Grandparents do have rights. See a lawyer. If you can prove it will be against the child's best interests to go you may get custody. We are going
thru something close to this. :confused:
 

kidoday

Senior Member
ili said:
Grandparents do have rights. See a lawyer. If you can prove it will be against the child's best interests to go you may get custody. We are going
thru something close to this. :confused:

Where did you get this legal information?

The child has been living with her mother for almost 5 months. According to Grandma only written consent was given, there has not been any court orders issued giving the grandparents legal custody or guardianship.

Both of you need to read Troxel v. Granville.

Grandma has let the mother live in her home for 5 months. Mom can up and leave with the baby at any time because there isn't any court order.
 

Tallerin

Junior Member
Accually pending on what state OP is from grandparents do have rights. but not the way ili says.

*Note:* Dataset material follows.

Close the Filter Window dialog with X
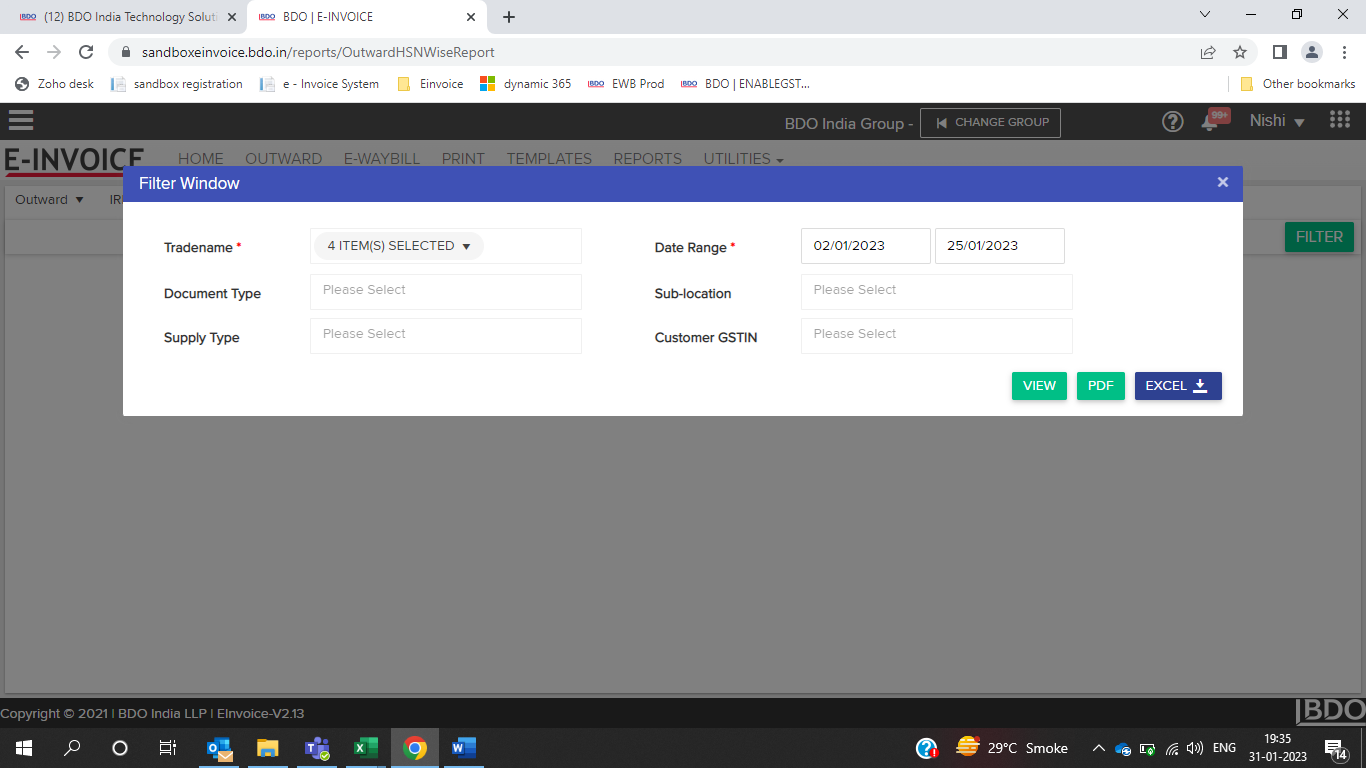Image resolution: width=1366 pixels, height=768 pixels. tap(1222, 182)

In PA if any of the children have ever lived with a third party, such as a grandparent or another relative for any considerable length of time, that party may be entitled to custody rights.

but am not sure if the grandparents have the rights to file the petition. if the mother or father files a custody petition. they would have to list that the child was living with grandma and state the time frame. i am going through this now and just handed in my petition and had to put the grandparents as a party to the case on the petition. they have had physical custody of our daughter (no court order X just handed her over to them) for the last 2 years. so they get to go to the intake conference also not just me and my x.

but dunno what state OP is from so might not be the same.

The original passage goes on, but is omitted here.